------ Material for this task ------
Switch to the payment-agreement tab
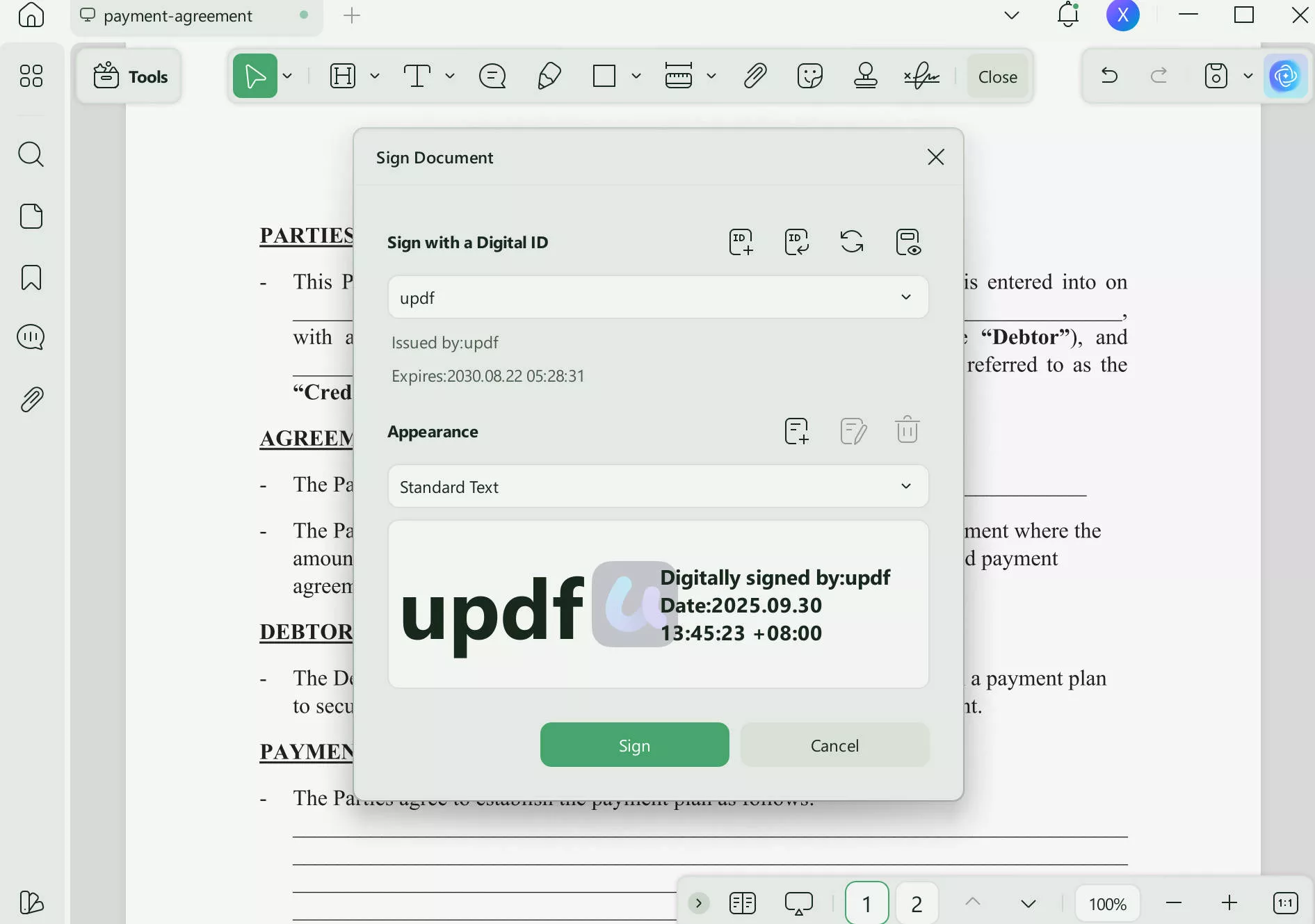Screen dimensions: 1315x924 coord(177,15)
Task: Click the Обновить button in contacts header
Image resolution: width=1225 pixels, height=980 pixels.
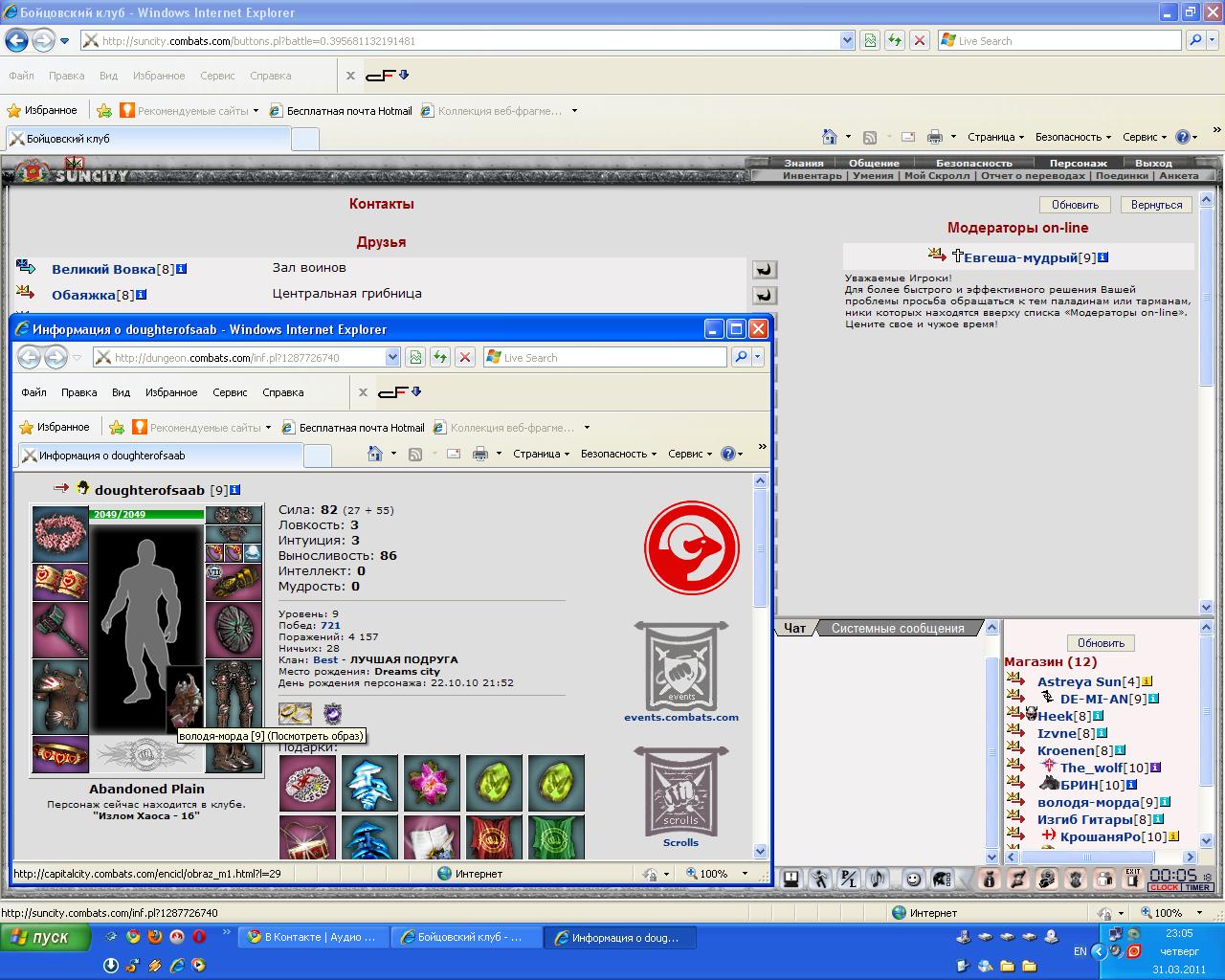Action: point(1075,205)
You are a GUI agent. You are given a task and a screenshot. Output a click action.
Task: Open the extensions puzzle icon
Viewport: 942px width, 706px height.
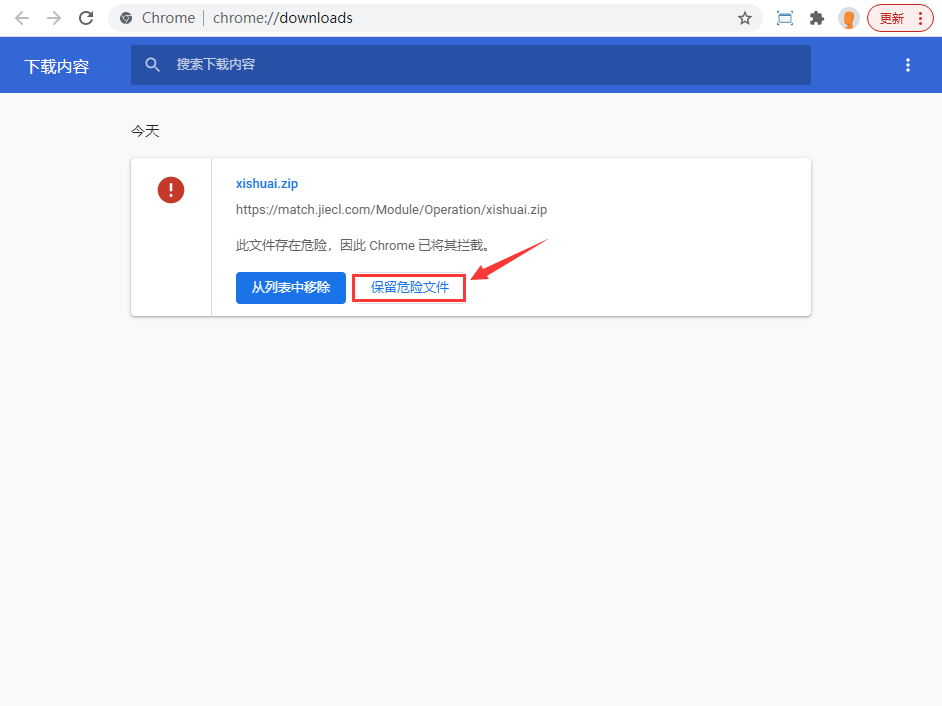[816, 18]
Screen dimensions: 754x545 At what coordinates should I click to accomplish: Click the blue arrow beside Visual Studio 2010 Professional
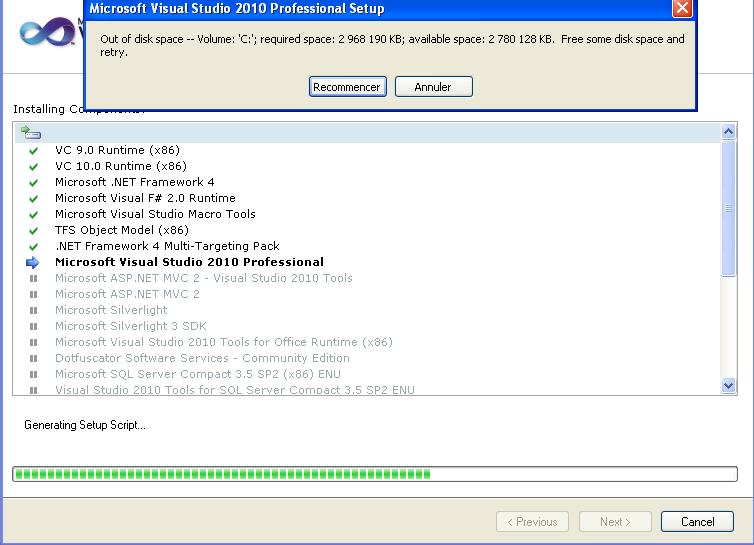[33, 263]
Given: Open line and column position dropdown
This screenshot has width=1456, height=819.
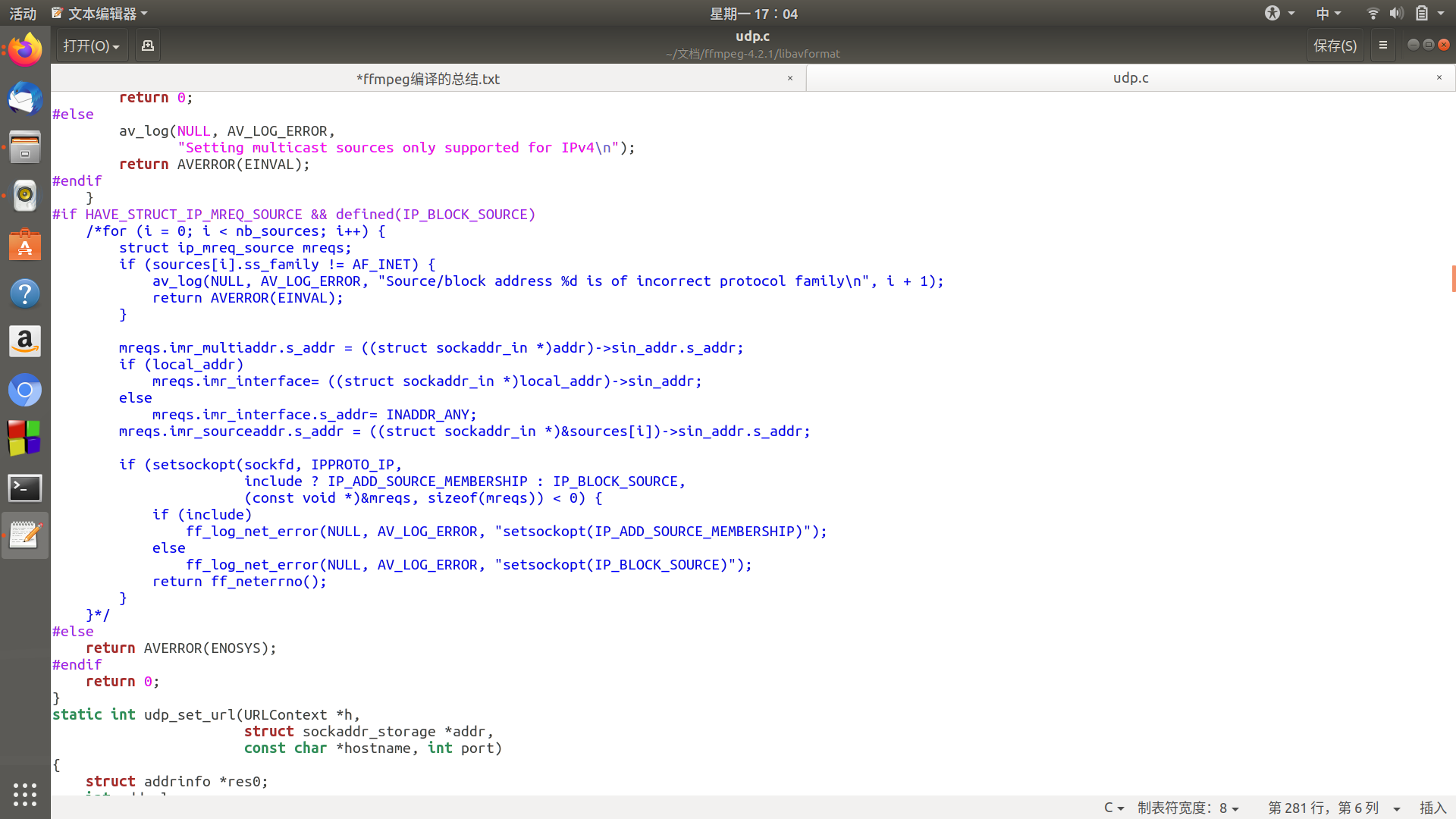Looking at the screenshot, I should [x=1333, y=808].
------
▶ **Aim of the task**: Render the material above as a JSON list of strings, one string per line, with blank lines and the pictures omitted.

▶ **Final answer**:
[
  "Switch to the payment-agreement tab",
  "Screen dimensions: 1315x924 coord(177,15)",
  "Task: Click the Обновить button in contacts header",
  "Image resolution: width=1225 pixels, height=980 pixels.",
  "Action: point(1075,205)",
  "You are a GUI agent. You are given a task and a screenshot. Output a click action.",
  "Task: Open the extensions puzzle icon",
  "Viewport: 942px width, 706px height.",
  "[816, 18]",
  "Screen dimensions: 754x545 At what coordinates should I click to accomplish: Click the blue arrow beside Visual Studio 2010 Professional",
  "[33, 263]",
  "Given: Open line and column position dropdown",
  "This screenshot has width=1456, height=819.",
  "Looking at the screenshot, I should [x=1333, y=808]."
]